• [Dataset entries]:
•••••

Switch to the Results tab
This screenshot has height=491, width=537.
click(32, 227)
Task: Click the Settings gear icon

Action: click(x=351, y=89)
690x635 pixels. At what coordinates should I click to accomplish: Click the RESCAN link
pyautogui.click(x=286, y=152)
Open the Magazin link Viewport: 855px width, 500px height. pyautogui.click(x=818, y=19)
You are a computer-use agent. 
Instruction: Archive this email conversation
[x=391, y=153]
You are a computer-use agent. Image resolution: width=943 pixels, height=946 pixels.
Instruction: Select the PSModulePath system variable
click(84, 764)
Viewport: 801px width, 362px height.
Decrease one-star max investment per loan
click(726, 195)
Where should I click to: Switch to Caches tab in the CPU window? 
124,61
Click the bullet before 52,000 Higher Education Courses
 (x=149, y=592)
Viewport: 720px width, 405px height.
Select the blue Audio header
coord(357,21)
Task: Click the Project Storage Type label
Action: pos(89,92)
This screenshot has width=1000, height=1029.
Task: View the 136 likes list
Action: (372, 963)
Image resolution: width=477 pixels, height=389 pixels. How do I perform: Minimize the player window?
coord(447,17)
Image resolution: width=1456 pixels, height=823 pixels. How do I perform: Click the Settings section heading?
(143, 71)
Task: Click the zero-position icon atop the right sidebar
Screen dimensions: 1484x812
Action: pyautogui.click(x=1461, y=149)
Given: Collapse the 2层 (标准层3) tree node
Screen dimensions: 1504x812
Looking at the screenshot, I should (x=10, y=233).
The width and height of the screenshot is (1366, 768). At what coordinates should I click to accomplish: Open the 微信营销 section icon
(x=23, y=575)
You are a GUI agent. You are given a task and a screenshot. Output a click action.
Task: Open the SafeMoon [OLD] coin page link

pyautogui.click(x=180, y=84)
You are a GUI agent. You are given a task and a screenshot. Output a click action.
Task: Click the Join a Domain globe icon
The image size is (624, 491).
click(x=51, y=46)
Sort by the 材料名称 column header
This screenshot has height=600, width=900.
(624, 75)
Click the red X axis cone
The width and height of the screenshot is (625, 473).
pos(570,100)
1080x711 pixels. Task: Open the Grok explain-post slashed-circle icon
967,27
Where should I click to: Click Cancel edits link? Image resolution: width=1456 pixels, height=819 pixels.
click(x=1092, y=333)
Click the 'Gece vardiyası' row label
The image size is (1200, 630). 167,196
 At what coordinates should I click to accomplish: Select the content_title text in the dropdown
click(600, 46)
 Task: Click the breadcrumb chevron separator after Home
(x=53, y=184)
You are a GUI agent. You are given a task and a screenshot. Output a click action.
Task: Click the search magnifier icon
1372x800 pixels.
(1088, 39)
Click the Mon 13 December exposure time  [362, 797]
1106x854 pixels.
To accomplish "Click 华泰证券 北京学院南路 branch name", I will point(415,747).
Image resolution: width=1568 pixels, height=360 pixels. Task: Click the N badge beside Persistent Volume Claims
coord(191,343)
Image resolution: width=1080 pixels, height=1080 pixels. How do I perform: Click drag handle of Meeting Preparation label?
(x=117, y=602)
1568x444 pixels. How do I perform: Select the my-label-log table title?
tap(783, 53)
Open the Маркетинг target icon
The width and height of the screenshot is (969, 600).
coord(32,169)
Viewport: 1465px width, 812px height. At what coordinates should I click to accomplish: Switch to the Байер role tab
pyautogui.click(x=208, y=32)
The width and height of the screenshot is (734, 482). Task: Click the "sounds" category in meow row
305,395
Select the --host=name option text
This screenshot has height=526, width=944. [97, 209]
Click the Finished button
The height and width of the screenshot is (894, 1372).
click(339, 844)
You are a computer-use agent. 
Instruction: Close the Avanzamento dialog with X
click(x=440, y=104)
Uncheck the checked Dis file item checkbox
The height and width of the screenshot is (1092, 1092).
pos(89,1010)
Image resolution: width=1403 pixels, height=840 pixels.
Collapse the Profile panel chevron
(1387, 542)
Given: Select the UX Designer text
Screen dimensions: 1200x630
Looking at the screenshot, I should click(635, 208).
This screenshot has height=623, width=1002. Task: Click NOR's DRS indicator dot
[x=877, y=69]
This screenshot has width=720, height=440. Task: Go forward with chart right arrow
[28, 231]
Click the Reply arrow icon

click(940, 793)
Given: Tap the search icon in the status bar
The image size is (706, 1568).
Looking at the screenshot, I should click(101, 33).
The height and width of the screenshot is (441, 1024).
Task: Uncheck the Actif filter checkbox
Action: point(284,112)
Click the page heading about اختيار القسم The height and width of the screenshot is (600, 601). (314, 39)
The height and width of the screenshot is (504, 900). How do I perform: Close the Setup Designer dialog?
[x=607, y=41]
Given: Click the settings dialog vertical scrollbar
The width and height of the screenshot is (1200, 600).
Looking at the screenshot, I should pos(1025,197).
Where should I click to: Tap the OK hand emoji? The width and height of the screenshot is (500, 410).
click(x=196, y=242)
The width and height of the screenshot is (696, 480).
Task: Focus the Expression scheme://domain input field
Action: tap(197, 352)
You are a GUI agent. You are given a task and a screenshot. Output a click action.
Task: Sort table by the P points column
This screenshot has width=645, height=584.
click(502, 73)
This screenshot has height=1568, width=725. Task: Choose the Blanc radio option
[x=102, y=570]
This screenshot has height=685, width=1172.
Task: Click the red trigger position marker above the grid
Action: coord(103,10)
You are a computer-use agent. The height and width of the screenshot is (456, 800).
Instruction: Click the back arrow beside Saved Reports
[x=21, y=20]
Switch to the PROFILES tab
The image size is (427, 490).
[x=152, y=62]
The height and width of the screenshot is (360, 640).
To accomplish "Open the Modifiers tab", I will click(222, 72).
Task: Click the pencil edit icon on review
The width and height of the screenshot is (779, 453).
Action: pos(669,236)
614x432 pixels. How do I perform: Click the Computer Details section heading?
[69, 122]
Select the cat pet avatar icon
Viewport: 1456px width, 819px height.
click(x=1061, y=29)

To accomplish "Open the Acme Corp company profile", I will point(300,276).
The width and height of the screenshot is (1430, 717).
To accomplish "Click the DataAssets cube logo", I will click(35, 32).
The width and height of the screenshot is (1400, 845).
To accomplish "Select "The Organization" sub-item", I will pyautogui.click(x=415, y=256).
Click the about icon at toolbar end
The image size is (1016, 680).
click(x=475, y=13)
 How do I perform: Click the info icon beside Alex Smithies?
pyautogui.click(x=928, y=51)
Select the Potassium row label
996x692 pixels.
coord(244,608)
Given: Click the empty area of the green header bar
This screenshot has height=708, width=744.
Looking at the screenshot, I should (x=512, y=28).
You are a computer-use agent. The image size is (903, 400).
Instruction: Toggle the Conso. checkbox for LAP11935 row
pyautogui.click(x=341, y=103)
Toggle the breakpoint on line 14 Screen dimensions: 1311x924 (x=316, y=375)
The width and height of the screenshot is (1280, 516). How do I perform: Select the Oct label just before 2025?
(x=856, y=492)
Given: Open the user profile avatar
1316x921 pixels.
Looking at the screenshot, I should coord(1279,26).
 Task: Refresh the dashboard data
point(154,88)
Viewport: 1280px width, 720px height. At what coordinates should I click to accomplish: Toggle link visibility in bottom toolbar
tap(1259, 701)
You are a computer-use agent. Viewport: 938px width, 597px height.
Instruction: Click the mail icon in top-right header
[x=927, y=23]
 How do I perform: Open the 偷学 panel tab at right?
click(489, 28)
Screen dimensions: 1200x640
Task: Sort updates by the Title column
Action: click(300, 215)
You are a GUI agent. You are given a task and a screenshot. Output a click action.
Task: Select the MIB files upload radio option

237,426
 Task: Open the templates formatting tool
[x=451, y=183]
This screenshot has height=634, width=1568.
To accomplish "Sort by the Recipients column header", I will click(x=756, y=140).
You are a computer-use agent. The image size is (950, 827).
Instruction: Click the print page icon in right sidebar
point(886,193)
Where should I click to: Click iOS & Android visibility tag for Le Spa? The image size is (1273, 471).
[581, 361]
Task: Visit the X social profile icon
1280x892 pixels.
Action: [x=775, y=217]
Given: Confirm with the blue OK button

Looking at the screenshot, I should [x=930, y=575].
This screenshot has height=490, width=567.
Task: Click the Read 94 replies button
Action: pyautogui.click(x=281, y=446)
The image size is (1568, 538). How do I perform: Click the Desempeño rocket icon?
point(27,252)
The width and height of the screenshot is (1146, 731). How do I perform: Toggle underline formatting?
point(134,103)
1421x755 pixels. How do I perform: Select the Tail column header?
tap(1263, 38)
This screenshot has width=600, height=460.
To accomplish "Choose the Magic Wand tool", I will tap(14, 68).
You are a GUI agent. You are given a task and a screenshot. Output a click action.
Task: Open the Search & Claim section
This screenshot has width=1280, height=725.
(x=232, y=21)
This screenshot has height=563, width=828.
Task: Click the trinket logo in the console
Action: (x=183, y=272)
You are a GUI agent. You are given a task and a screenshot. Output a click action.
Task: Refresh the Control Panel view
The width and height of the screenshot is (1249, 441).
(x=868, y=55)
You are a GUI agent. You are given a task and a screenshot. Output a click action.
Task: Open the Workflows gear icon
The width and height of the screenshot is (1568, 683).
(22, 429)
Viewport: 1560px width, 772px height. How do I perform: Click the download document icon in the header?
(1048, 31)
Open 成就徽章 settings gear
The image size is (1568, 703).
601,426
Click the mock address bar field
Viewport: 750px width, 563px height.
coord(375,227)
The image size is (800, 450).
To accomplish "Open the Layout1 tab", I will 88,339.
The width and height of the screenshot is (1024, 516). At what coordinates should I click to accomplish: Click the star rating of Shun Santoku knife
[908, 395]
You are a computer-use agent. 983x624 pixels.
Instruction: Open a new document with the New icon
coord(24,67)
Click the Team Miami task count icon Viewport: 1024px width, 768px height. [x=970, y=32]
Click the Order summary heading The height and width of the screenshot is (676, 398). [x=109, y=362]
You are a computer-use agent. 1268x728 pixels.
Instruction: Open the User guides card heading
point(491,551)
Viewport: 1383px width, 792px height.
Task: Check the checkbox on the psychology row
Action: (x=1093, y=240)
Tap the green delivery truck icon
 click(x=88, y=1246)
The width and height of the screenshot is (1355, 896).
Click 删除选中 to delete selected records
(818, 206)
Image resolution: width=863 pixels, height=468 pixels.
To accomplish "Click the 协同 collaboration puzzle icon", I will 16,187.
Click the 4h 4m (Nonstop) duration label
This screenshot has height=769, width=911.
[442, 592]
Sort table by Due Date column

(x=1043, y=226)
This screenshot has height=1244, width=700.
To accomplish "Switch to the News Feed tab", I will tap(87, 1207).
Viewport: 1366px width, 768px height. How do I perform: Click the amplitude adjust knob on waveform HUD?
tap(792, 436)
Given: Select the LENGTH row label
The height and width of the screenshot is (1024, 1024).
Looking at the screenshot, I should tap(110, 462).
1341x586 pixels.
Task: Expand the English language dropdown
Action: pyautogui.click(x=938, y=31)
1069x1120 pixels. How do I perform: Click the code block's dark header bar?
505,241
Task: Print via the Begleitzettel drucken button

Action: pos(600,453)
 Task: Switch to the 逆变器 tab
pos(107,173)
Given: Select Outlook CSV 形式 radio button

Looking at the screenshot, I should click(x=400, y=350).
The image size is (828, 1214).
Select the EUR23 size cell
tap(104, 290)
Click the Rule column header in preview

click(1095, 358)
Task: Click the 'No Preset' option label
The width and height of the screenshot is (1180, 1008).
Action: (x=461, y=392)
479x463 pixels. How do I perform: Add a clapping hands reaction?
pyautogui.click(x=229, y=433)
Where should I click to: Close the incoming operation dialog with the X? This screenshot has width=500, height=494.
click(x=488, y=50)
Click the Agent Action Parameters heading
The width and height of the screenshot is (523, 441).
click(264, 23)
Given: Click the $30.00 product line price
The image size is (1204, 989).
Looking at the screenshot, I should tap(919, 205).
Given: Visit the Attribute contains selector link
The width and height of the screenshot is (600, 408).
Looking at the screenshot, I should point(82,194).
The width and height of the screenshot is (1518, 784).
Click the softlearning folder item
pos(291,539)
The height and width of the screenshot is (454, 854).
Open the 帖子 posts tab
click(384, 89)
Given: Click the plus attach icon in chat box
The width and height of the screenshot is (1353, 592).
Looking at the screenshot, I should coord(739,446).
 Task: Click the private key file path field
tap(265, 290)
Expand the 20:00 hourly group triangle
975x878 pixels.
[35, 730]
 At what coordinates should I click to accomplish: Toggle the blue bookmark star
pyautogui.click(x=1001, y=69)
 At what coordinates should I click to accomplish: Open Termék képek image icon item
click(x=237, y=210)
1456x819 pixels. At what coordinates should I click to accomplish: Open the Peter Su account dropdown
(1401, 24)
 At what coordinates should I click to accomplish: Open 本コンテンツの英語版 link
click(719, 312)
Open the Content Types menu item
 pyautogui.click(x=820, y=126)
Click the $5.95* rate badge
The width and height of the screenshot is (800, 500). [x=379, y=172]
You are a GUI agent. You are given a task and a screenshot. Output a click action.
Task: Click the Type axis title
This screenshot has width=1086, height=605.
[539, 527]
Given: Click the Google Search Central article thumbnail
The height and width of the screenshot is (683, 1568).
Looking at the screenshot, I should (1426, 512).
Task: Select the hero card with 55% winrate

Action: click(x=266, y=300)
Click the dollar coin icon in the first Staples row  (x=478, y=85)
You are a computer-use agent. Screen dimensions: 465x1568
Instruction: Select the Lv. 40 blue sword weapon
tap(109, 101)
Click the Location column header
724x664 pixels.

•••••

Output the lines from the one with "Instruction: Select the Lv." to the final line of the entries above, exactly as they stand, please, and nothing else.

Instruction: Select the Lv. 40 blue sword weapon
tap(109, 101)
Click the Location column header
724x664 pixels.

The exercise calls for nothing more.